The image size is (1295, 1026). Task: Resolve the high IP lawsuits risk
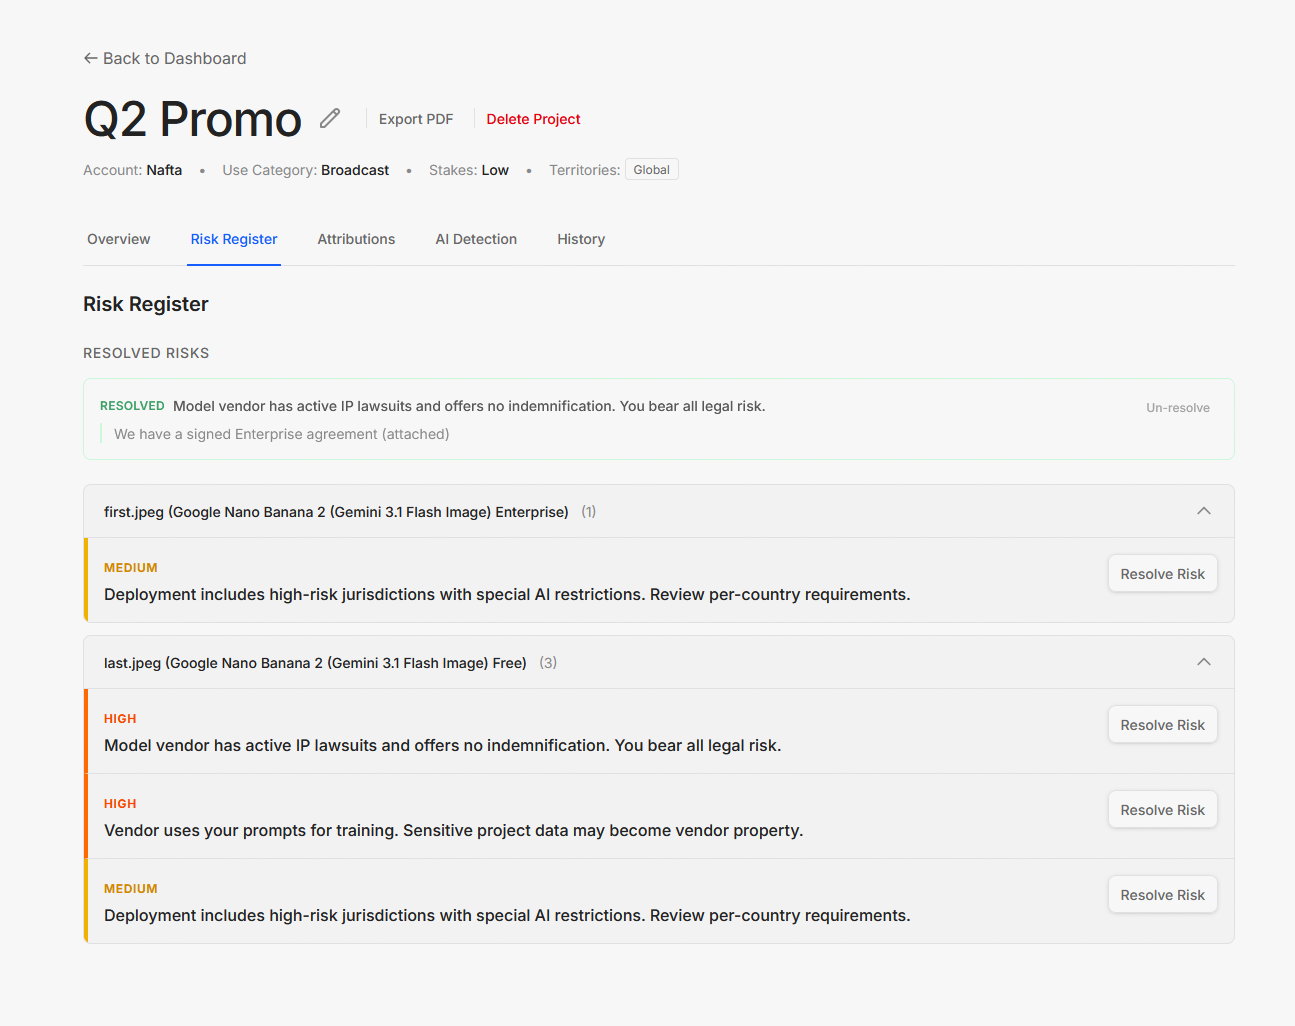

======

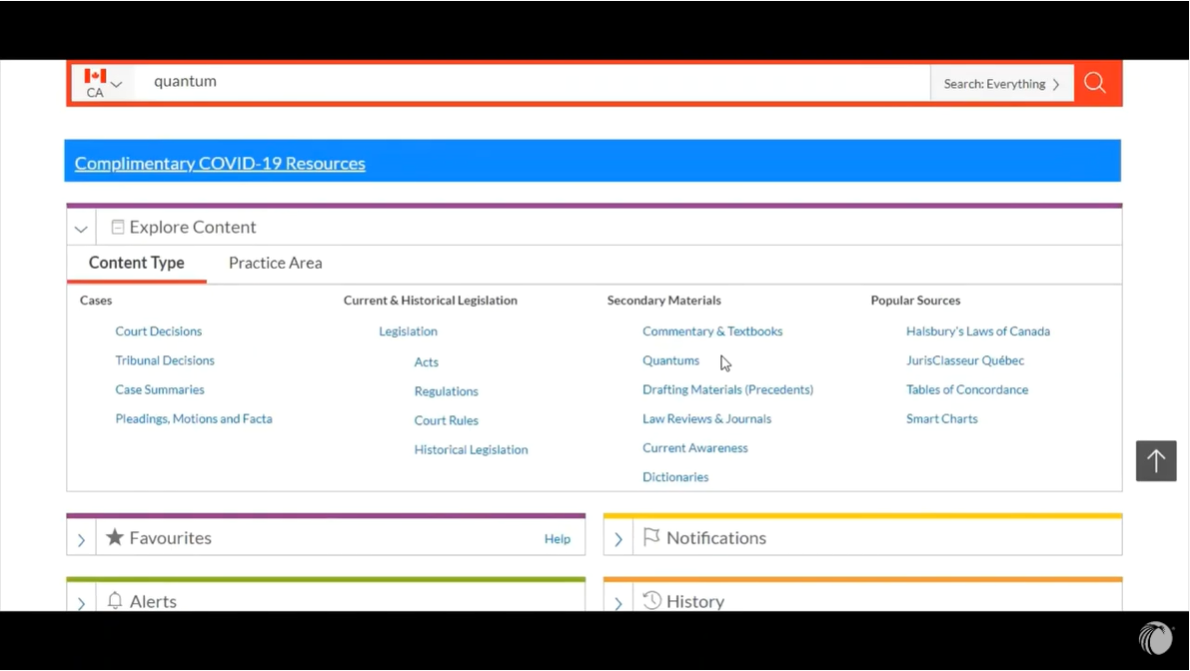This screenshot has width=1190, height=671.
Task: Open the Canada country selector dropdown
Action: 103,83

======

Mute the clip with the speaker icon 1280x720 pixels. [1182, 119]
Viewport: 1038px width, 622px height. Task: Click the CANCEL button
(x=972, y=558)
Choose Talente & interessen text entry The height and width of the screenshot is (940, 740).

======

Using the data above, print exactly the lines from the line that contains "Viewport: 1038px width, 622px" through the line that contains "Choose Talente &", with both included.

Viewport: 1038px width, 622px height. Task: Click the CANCEL button
(x=972, y=558)
Choose Talente & interessen text entry The height and width of the screenshot is (940, 740).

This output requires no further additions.